The resonance of Pope Francis’s environmental teachings in India has been uneven. While sections of the Catholic community responded by organising seminars, campaigns, and ecological outreach, the broader public engagement remained limited. Nonetheless, his call aligns strikingly with Article 51A(g) of the Indian Constitution, which mandates every citizen “to protect and improve the natural environment including forests, lakes, rivers and wildlife” (Constitution of India, 1950). Moreover, the Directive Principles of State Policy, especially Article 48A, place a duty upon the State to protect the environment. In this shared vision, constitutional morality and theological wisdom converge.
Repeated threat from
unregulated tourism
In Goa, where verdant hills meet vulnerable coastlines, Pope Francis’s words bear particular significance. The state’s natural heritage its forests, wetlands, and marine ecosystems has come under repeated threat from mining, unregulated tourism, and industrial development.
Laudato Si’ condemned such extractive practices, stating unequivocally that “the exploitation of the planet has already exceeded acceptable limits” (Francis, 2015, para. 27). These observations found resonance with Goan civil society movements resisting deforestation in Mollem, pollution in the Mandovi river basin, and the unchecked expansion of coal transportation hubs in Mormugao.
Goa’s tourism economy, while vital, has amplified environmental degradation.
The unchecked construction of resorts along the coastline, waste accumulation in fragile ecosystems, and traffic surges in protected zones have all contributed to a localised “ecological collapse” (Noronha, 2022). Pope Francis warned against such capitalist overreach, remarking that market forces without ethics inevitably lead to “disintegration of the planet” (Francis, 2015, para. 56). Yet in Goa, much like elsewhere, the ecological conversion he advocated for remains aspirational rather than realised. While diocesan pastoral letters have occasionally touched upon the need for ecological awareness, a transformation of habits, policies and public priorities has not been visibly institutionalised.
Turning point
for action
Earth Day 2025 must therefore not be observed as a symbolic ritual, but as a turning point for action. Climate change continues to manifest in India through erratic monsoons, crop failures, heatwaves, and rising sea levels. Goa, too, is increasingly vulnerable, as seen in saltwater intrusion into aquifers, coastal erosion, and the decline of traditional agrarian livelihoods. These phenomena reflect what Pope Francis described as a “complex crisis” with both social and environmental dimensions (Francis, 2015, para. 139).

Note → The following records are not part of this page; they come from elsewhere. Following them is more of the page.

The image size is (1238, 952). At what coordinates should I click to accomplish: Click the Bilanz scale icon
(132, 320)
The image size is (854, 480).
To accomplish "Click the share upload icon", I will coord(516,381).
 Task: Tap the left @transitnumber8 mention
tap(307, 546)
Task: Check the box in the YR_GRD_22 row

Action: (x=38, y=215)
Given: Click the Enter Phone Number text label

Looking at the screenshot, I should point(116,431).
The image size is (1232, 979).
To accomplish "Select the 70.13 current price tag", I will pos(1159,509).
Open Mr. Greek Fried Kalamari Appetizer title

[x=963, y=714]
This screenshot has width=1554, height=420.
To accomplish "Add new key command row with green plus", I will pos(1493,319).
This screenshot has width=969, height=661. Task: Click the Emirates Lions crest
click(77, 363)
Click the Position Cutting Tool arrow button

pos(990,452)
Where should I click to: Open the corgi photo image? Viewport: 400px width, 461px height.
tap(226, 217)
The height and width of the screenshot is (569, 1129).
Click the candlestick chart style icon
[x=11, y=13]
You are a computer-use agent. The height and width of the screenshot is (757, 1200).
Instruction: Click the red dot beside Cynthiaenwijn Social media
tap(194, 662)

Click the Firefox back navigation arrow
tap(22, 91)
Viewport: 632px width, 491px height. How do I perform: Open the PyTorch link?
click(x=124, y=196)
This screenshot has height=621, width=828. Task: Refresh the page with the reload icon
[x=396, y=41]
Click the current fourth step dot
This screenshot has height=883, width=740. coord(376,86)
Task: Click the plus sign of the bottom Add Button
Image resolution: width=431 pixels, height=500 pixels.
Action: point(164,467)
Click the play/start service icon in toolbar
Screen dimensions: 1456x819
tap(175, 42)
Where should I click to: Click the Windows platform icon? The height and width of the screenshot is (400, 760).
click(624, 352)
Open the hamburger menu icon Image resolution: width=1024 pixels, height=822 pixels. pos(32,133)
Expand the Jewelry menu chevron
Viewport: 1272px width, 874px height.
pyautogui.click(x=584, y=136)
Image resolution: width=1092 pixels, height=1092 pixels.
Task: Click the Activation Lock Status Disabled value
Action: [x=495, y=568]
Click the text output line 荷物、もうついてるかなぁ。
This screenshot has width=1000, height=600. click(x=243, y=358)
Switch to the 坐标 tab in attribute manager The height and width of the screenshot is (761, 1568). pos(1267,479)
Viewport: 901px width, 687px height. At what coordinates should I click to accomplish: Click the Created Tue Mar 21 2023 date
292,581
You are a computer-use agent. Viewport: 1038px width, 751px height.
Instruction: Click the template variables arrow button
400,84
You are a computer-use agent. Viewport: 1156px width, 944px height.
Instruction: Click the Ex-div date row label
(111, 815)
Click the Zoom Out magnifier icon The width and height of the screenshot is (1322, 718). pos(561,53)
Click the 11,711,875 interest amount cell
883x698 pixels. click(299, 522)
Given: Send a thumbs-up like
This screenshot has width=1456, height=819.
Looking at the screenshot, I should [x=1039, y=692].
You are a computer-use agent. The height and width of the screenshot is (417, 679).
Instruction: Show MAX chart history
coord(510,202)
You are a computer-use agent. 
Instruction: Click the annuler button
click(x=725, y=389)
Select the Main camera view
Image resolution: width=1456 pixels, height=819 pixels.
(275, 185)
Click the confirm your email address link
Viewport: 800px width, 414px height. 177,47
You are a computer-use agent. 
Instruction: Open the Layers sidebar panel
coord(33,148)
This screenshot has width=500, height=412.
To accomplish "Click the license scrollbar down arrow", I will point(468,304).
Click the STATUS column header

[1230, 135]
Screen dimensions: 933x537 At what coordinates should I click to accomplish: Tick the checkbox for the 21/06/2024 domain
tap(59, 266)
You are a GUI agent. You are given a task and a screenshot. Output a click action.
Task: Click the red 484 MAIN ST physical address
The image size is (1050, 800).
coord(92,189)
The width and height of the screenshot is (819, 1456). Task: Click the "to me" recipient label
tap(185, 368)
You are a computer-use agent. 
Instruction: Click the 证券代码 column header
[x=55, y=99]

Pope Francis’s environmental gospel calls not for despair but for ethical courage and ecological solidarity. He urged institutions to “hear both the cry of the Earth and the cry of the poor” (Francis, 2015, para. 49), thereby articulating a framework that binds environmentalism with social justice. His teachings now form a corpus of moral wisdom which must be operationalised within democratic frameworks. In India, this necessitates strict implementation of environmental legislation, curbing of illicit construction, reform of waste management practices, and the protection of ecological commons.
At the level of individual action, the constitutional duty under Article 51A(g) must be embraced as an ethical imperative. Every citizen has a role to play through conservation, accountability, and civic engagement. This Earth Day, inspired by the legacy of a departed spiritual leader, citizens are called to live in ecological balance and moral clarity.
In his passing, Pope Francis leaves behind a message of planetary stewardship that remains alive in law, conscience, and creation. Let Earth Day 2025 mark the beginning of an era that does not merely admire his teachings but lives them out vividly, urgently, and inclusively.
Sustainable development must be enforced by the State to secure environmental justice for future generations.